How we actually use it
Year one: back to SMA, lining up with Semana Santa
Bella was in pre-K. The Colorado break was the second week of April. The Mexican Holy Week was the second week of April. We flew into León and were back in our old courtyard within four hours of landing.
What I want you to know about being in SMA during Semana Santa: the processions through the historic center are the most beautiful thing I have ever witnessed and also the most overwhelming thing for a four-year-old. We watched one full procession on Holy Thursday. Bella sat on Eddie's shoulders the whole time and was completely silent, which is not a state Bella often achieves. Don Luis had told her in advance that this was the week we visit our friends who can't visit us, and she had taken that in entirely literally and was, I think, looking for them in the crowd.
Year two: a Brooklyn visit
Last April we went to Brooklyn instead. Eddie and I had not been back since 2020, and Bella had no memory of it at all. We stayed with friends in Park Slope, ate at a restaurant Eddie used to manage in his late twenties (the chef remembered him; Bella was deeply impressed), and walked through the park where I used to push a stroller. Bella, who has only ever lived in Mexican colonial architecture and Colorado mountain-town wood-and-stone, was absolutely flummoxed by Brooklyn brownstones. "Why do all the houses share a wall?" she asked, in Spanish, in the middle of a Park Slope sidewalk.
Year three (this April): the SMA / Holy Week alignment again
We're going back. The breaks line up. Don Luis is expecting us. Bella has been planning what to wear to the procession for three weeks, which is three more weeks than she has spent planning her own birthday outfit.
The logistics, briefly
If you're considering using a shoulder-season week (whether your district calls it mud season, intersession, or a stretch of PD days):
- Book early but watch closures. Mexican shoulder season is a great deal but some smaller hotels do close for a week or two in April. Confirm directly.
- Holy Week vs. the week after. Holy Week itself is loud and beautiful and crowded. The week after is the quieter family-travel week within Mexico — also great, less iconic.
- Tell your teacher early. If your district doesn't have an official break and you're constructing one, the conversation matters more. (Separate post on that coming.)
- Pad the return.

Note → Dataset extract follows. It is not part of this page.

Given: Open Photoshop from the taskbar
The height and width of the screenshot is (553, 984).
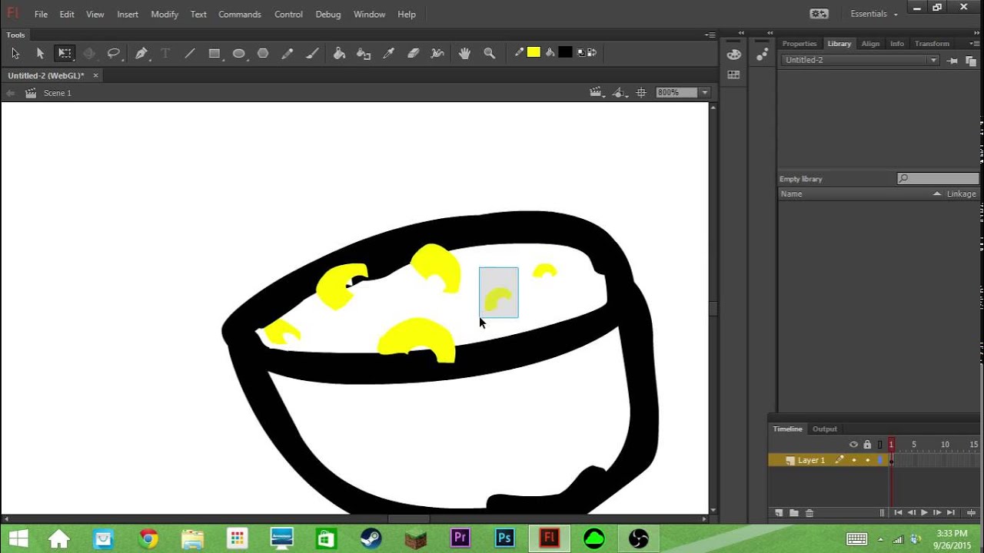Looking at the screenshot, I should click(x=504, y=538).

Always come back a day before school resumes. Mud season has a way of making you tired in ways that warm sun doesn't fix.
I have started to believe that shoulder-season family travel is a small act of resistance against peak-season pricing and peak-season crowds and the assumption that travel has to happen during the loud weeks of the year.
Mud season in our town is grey and wet and, honestly, a little sad. The light is flat. The mountain looks like it's recovering from something. Eddie says it's the only time of year he doesn't love living here, which from him is a strong statement. So we leave. We have decided, as a family, that this is the week we go visit our other home, or our old home, or some city where the sun has remembered how to behave. Bella is six and she already understands that April is the month we travel. She has built it into her sense of how a year works. I think that's good. I think that's exactly what I would have wanted as a kid, and I am surprised, sometimes, that we ended up in a position to give it to her.